• Page extract:
#####

The following originally appeared on The Upshot (copyright 2018, The New York Times Company). It also appeared on page A19 of the May 1, 2018 print edition.
Like all parents of teenagers, I worry that my children will engage in risky behavior, including drinking, smoking and drug use. The more time they spend doing healthier extracurricular activities — soccer, piano, cleaning their rooms (ha!) — the better.
But it turns out that what they do in school can also affect their choices outside the classroom.
Between 1993 and 2013, 40 states and the District of Columbia increased graduation requirements: a specified number of courses in each subject necessary for a high school diploma. The increases have been most common in mathematics and science, and may partly explain the growth in college majors in STEM fields. In 1993, states required between two and six math and science courses for high school graduation. By 2014, the range was four to eight.
A paper in the American Journal of Health Economics suggests a connection: Some of the reduction in risky behavior by teenagers is driven by greater academic demands at school.

#####

• Excerpted records:

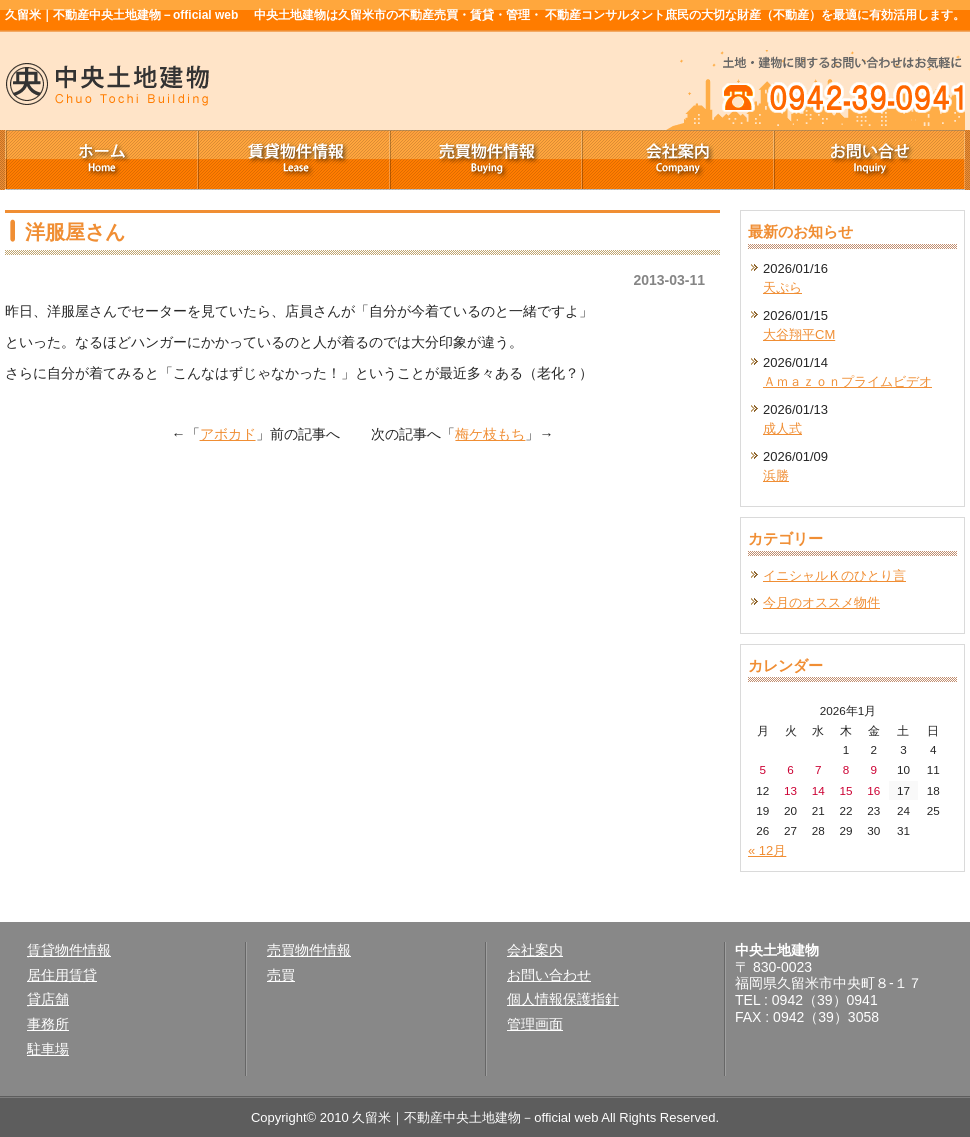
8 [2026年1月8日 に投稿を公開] (846, 769)
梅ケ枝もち (490, 434)
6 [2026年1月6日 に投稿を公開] (790, 769)
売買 (281, 975)
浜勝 (776, 475)
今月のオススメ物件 (821, 602)
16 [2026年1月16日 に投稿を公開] (873, 790)
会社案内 (677, 160)
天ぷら (782, 287)
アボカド (228, 434)
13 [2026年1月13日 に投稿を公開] (790, 790)
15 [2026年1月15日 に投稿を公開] (846, 790)
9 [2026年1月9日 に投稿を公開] (873, 769)
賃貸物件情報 (293, 160)
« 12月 (767, 850)
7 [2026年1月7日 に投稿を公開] (818, 769)
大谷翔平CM (799, 334)
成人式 (782, 428)
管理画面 (535, 1024)
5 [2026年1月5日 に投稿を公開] (763, 769)
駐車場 (48, 1049)
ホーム (101, 160)
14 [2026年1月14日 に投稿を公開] (818, 790)
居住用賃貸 (62, 975)
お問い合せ (869, 160)
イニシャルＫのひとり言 (834, 575)
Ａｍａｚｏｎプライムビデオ (847, 381)
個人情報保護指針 (563, 999)
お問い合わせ (549, 975)
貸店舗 (48, 999)
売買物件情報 (485, 160)
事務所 (48, 1024)
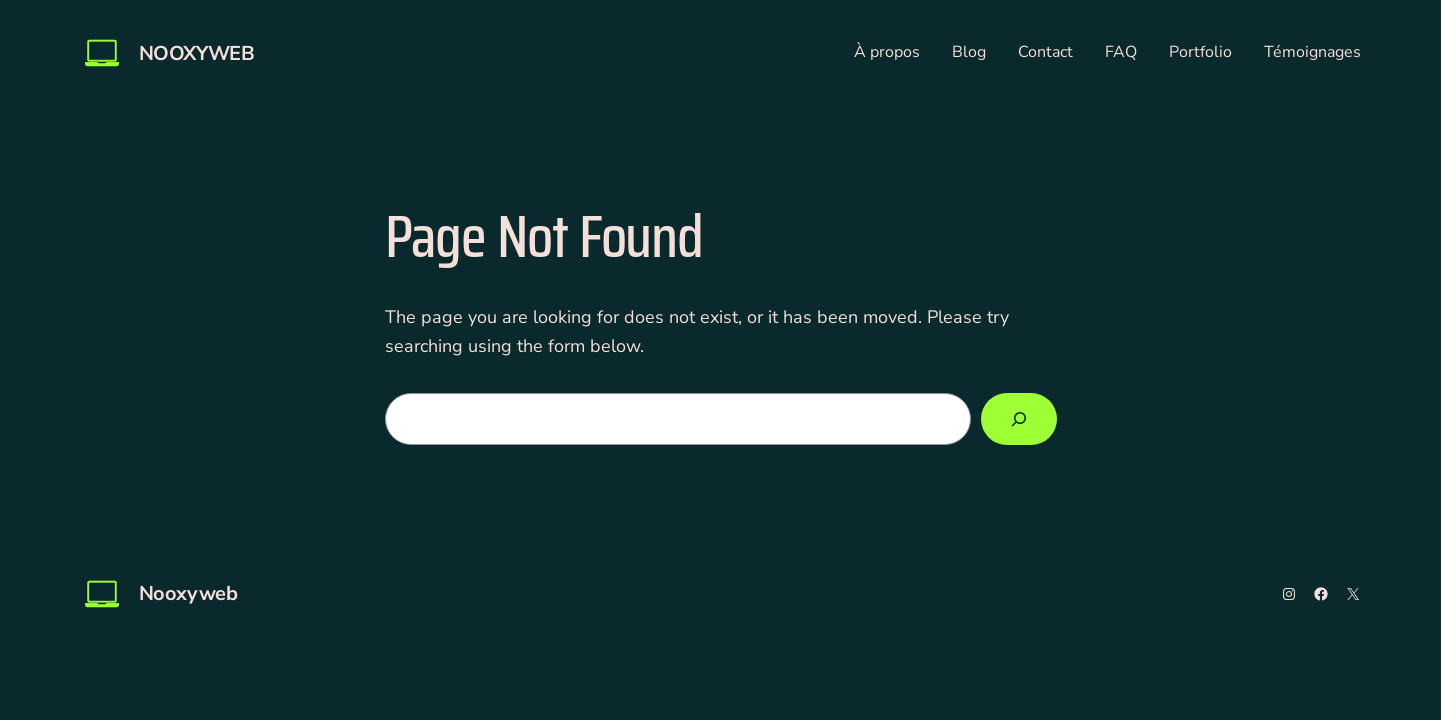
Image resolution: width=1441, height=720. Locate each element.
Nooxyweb (197, 53)
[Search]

#####

• Goals:
A. According to the article on high school graduation requirements, what range of math and science courses did states require for a diploma by 2014?
B. Carry on the article about high school graduation requirements and teenage risky behavior, picking up after its final sentence.

• Outputs by task:
A. Four to eight courses.

B.
Zhuang Hao, an economics Ph.D. candidate, and the economist Benjamin Cowan, both at Washington State University, examined the number of math and science courses that states required for a high school diploma and the relationship to risky behavior among high school students. Their data spanned the years 1993 to 2011 and included over 100,000 students across 47 states (excluding Colorado, Nebraska and Iowa, which did not participate in the surveys of students upon which the analysis relies).
According to the study, these increases in state math and science high school graduation requirements reduced alcohol consumption without any offsetting increase in marijuana or cigarette use. More demanding academic standards decreased the number of days teenagers drank as well as the rate at which they engaged in binge drinking (defined as more than five drinks at a time).
For each additional math or science course required of high school students, the probability they drank or binge drank fell 1.6 percent. The results are a bit larger for males and for nonwhite students.
The study by Mr. Hao and Mr. Cowan could not explain why graduation requirements have larger effects on the behavior of male and nonwhite students. One possible explanation is that male teenagers binge drink more than females, presenting a greater opportunity for reduction.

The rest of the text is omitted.